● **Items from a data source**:
------------------------------------------------------------

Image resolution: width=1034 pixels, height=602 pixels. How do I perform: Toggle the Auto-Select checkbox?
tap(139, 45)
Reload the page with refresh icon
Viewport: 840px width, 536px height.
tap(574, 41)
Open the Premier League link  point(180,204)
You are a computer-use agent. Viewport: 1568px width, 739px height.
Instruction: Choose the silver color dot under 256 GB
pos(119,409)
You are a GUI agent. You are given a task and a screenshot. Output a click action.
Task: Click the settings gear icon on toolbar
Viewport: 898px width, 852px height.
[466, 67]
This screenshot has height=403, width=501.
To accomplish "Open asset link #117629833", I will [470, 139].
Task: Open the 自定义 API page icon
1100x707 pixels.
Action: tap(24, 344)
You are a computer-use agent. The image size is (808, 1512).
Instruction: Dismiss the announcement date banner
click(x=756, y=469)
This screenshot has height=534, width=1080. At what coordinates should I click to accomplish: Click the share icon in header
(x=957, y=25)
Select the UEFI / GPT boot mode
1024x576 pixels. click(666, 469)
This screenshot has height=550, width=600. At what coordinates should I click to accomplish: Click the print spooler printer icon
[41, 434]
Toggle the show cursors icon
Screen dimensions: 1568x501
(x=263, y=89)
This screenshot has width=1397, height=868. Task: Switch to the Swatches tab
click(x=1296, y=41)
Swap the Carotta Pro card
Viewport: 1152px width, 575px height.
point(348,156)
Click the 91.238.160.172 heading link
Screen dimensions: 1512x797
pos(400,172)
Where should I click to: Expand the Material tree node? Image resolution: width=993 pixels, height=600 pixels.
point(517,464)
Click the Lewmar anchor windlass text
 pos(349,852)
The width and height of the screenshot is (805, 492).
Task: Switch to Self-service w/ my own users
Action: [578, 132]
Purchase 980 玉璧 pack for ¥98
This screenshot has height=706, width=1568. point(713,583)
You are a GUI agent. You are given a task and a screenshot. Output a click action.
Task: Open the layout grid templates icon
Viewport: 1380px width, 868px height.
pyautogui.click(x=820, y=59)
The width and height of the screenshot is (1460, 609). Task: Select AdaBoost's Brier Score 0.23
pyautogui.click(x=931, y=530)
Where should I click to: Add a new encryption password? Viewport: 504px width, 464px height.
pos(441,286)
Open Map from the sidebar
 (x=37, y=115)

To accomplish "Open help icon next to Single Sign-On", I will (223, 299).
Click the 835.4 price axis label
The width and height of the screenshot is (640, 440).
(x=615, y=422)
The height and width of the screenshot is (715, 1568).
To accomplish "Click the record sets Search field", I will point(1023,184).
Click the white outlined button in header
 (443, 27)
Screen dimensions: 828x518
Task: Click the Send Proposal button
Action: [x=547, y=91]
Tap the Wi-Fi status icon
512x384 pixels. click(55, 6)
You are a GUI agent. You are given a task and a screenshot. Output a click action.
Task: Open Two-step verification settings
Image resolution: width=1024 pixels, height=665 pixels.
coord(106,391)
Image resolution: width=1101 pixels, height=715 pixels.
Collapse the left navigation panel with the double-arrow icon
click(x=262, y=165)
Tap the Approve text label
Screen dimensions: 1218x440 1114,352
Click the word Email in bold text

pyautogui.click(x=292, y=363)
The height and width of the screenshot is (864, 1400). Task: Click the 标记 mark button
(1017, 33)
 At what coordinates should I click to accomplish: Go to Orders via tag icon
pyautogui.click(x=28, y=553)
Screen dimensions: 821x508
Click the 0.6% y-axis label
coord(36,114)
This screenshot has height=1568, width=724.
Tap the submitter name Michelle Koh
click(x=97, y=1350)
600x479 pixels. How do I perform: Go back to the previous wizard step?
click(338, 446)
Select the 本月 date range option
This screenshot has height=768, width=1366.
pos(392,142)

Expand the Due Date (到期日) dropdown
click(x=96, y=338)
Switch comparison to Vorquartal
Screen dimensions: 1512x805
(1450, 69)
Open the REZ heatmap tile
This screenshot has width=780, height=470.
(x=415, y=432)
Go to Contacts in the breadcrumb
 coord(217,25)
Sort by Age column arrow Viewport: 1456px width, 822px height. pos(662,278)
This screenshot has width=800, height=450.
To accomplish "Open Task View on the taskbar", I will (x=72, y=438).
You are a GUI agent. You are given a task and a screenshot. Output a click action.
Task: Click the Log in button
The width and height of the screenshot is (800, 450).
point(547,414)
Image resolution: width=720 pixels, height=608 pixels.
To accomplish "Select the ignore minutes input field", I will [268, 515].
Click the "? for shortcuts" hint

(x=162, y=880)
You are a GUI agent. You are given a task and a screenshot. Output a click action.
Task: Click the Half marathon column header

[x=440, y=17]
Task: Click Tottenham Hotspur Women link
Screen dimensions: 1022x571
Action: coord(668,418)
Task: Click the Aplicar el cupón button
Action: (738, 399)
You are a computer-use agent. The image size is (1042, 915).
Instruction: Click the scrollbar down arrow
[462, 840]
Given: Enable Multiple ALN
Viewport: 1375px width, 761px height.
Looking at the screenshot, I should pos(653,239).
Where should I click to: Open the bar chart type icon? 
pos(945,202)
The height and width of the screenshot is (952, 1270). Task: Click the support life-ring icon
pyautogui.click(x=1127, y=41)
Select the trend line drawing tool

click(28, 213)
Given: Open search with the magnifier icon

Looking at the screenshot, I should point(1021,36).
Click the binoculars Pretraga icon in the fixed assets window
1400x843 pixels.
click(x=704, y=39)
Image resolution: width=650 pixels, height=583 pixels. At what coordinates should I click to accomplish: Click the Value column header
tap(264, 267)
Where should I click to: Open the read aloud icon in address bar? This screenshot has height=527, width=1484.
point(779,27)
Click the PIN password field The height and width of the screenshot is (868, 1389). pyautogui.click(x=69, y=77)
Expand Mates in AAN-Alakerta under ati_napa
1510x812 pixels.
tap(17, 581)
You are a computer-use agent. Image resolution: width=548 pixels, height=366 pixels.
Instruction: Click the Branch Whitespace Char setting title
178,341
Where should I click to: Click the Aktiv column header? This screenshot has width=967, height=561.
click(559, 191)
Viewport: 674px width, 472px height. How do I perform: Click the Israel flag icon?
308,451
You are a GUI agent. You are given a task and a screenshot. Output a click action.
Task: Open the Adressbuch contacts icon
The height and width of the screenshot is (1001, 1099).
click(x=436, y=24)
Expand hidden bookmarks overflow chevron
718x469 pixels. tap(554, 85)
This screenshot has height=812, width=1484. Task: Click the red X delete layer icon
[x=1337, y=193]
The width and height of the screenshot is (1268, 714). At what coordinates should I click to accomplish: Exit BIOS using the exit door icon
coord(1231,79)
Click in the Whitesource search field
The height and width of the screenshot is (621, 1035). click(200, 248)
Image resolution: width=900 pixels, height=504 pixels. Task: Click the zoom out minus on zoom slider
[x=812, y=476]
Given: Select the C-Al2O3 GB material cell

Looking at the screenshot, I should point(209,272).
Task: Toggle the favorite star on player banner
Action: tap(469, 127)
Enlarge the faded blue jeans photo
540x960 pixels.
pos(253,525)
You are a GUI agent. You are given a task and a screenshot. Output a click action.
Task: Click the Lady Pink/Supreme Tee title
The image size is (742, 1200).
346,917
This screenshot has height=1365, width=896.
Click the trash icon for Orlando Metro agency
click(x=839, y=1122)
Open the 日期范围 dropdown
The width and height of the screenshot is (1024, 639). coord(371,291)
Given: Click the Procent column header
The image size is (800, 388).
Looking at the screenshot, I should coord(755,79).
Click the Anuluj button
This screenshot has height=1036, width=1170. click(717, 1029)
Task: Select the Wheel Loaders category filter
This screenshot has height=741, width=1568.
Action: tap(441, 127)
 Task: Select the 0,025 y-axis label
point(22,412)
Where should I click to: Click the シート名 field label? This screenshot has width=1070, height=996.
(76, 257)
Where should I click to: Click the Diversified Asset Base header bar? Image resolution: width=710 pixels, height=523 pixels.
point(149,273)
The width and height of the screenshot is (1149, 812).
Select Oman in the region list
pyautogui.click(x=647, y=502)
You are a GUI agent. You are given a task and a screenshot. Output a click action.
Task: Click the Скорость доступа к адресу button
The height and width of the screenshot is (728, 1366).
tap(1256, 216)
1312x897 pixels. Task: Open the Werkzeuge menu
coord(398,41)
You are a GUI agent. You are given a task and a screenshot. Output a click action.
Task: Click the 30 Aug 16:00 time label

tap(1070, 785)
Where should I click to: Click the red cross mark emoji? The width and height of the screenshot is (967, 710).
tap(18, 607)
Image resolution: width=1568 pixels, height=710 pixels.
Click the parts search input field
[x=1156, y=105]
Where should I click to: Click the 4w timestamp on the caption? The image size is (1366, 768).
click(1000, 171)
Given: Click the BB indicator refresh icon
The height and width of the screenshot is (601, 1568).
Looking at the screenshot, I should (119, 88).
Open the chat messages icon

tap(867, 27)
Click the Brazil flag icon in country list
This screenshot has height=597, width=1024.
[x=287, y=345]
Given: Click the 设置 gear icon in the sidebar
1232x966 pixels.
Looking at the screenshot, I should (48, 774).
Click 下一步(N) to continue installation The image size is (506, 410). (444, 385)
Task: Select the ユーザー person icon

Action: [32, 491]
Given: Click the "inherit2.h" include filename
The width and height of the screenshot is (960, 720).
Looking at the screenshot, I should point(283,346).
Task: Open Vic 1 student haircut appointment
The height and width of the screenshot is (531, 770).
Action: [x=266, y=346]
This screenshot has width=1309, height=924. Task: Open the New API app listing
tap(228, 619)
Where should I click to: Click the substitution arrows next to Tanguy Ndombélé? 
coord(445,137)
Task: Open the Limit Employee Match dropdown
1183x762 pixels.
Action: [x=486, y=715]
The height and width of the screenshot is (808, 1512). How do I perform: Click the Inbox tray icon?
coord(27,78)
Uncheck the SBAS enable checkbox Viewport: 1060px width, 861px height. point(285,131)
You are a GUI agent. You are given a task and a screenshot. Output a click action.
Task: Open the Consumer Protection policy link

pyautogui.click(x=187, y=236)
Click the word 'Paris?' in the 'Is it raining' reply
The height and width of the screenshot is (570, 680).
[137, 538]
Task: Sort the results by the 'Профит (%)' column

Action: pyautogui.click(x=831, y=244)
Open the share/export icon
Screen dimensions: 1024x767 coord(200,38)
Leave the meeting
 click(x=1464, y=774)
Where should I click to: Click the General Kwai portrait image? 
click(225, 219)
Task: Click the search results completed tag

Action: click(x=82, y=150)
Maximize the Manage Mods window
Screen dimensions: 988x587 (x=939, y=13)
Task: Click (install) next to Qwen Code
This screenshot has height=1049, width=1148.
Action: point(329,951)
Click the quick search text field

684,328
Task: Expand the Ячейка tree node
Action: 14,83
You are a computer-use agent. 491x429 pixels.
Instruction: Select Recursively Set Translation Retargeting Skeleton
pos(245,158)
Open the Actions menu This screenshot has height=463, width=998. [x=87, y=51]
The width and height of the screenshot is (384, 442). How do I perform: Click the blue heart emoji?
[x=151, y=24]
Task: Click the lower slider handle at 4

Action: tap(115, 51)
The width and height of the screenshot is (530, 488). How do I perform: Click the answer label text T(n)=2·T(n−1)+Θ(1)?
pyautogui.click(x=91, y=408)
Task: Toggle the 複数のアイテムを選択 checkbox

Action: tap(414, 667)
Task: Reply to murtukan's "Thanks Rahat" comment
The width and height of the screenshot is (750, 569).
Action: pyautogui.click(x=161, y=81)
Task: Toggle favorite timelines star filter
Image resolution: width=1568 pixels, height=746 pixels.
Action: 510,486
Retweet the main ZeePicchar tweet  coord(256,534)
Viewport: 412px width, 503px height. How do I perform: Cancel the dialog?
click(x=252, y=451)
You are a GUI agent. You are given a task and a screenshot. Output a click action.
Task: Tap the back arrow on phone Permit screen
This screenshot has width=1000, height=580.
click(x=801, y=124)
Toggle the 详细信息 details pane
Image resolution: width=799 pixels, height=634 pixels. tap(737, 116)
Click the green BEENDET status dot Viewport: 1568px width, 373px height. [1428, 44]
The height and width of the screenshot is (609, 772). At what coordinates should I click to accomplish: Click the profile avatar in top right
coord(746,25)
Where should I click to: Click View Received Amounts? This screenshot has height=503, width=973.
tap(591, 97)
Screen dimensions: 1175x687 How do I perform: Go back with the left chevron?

------------------------------------------------------------

Search the records for the string "gear", and copy every line that holds it.

● **Solved exercise**:
Task: Click the settings gear icon on toolbar
Given: Click the 设置 gear icon in the sidebar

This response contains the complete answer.